WHAT IS BEING ASKED
Reproduce the data word for word, beginning at the line that contains "or number field" and continuing through the last line of the data.

———

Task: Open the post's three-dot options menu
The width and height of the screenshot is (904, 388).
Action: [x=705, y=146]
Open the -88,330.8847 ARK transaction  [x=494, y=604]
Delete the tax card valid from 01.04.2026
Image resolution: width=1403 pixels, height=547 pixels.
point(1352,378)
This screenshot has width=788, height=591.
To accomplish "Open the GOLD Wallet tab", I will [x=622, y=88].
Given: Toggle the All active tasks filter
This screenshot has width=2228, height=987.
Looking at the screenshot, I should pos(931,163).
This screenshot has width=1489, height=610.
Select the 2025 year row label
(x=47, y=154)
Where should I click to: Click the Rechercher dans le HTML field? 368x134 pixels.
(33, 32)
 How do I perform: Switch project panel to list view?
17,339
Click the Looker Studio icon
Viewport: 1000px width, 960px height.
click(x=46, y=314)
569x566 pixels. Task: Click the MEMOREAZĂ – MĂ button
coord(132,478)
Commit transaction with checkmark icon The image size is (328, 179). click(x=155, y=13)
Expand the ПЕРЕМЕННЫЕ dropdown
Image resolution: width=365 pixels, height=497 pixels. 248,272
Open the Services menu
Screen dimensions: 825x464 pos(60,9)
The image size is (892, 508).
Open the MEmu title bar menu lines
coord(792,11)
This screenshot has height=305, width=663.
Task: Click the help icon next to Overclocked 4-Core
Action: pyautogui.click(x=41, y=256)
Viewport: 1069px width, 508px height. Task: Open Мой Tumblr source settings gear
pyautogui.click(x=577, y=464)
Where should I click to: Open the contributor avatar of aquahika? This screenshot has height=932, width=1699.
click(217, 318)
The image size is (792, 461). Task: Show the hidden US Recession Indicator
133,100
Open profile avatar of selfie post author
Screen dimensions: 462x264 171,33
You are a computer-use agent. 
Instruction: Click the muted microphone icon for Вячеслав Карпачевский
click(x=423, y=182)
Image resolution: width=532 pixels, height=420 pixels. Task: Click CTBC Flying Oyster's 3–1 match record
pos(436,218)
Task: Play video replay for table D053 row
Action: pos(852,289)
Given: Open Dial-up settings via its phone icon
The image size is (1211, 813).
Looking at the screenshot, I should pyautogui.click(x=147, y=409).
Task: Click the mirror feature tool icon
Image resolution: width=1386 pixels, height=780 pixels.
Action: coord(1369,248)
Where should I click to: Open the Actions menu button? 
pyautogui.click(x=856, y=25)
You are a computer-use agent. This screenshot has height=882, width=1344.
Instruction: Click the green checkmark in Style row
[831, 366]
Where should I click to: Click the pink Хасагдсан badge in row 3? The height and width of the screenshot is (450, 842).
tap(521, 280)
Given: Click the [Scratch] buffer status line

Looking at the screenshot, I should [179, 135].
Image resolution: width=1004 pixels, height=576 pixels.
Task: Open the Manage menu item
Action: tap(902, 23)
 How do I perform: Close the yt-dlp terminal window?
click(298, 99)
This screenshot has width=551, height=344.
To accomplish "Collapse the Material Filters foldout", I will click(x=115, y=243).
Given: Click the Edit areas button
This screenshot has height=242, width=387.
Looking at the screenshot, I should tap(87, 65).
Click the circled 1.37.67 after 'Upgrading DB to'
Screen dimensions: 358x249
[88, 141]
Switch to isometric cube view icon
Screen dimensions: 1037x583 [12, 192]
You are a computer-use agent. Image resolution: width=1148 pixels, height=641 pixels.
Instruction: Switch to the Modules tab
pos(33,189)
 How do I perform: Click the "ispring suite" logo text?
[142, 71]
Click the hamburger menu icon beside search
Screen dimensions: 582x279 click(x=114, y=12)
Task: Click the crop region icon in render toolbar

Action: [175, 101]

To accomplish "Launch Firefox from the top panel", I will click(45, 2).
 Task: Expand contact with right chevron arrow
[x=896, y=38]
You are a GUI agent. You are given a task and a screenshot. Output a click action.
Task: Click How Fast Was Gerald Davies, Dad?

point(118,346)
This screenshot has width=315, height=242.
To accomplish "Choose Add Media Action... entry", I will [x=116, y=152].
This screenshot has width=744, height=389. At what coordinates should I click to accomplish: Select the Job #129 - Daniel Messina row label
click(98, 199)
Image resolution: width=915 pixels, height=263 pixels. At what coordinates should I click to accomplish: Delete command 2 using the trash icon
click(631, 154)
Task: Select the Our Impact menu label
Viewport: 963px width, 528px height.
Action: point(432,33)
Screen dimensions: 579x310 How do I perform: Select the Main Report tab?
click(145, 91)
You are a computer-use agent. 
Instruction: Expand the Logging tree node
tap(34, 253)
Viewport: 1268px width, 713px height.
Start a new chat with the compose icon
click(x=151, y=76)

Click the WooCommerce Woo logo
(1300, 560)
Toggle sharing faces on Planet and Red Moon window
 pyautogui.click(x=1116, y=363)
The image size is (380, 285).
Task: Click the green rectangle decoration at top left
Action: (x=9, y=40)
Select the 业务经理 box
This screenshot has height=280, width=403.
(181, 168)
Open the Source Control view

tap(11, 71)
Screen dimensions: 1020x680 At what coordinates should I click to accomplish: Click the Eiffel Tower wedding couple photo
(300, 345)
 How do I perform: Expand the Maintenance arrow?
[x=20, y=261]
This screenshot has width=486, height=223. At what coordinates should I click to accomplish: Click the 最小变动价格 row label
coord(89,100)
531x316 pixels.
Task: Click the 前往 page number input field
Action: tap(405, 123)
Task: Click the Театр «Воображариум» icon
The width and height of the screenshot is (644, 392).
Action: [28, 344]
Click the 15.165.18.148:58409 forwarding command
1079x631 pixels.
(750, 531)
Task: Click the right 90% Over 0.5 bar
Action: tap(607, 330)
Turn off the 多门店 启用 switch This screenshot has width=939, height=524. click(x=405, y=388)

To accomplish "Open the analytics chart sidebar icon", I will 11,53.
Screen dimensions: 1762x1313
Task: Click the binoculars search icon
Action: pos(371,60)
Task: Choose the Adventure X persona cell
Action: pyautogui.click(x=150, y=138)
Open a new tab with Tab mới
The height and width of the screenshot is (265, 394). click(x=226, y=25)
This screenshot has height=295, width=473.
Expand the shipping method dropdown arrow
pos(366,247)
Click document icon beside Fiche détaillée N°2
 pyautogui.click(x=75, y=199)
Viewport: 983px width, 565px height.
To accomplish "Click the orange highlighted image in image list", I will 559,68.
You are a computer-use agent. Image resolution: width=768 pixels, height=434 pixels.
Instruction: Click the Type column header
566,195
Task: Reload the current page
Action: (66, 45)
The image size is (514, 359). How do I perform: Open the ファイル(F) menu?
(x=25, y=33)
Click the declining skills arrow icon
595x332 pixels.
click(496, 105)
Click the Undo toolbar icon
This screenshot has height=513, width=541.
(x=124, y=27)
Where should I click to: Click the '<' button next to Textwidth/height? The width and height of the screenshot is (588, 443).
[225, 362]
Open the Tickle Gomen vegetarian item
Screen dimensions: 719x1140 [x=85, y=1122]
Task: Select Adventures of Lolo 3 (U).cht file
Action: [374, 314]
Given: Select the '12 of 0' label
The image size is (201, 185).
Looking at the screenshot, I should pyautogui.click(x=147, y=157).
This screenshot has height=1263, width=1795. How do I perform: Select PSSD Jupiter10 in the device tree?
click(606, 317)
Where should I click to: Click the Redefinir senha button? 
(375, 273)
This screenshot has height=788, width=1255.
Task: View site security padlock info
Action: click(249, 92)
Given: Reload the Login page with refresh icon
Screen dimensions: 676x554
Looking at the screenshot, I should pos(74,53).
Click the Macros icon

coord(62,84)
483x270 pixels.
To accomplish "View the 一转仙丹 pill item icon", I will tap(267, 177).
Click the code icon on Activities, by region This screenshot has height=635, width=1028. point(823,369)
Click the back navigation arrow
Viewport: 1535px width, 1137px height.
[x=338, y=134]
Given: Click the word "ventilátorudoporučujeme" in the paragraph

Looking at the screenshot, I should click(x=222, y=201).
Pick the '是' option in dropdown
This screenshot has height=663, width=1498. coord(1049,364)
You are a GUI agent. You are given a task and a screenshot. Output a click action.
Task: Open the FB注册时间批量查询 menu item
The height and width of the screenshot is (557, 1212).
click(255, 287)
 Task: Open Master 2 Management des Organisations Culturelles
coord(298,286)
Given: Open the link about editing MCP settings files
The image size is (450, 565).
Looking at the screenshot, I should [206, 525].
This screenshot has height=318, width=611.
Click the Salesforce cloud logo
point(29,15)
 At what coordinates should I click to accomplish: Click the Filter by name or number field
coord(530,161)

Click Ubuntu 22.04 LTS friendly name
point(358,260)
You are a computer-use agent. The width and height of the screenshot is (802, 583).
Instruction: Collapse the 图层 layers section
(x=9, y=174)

———

THE RESPONSE
 At what coordinates should I click to accomplish: Click the Filter by name or number field
coord(530,161)

Click Ubuntu 22.04 LTS friendly name
point(358,260)
You are a computer-use agent. The width and height of the screenshot is (802, 583).
Instruction: Collapse the 图层 layers section
(x=9, y=174)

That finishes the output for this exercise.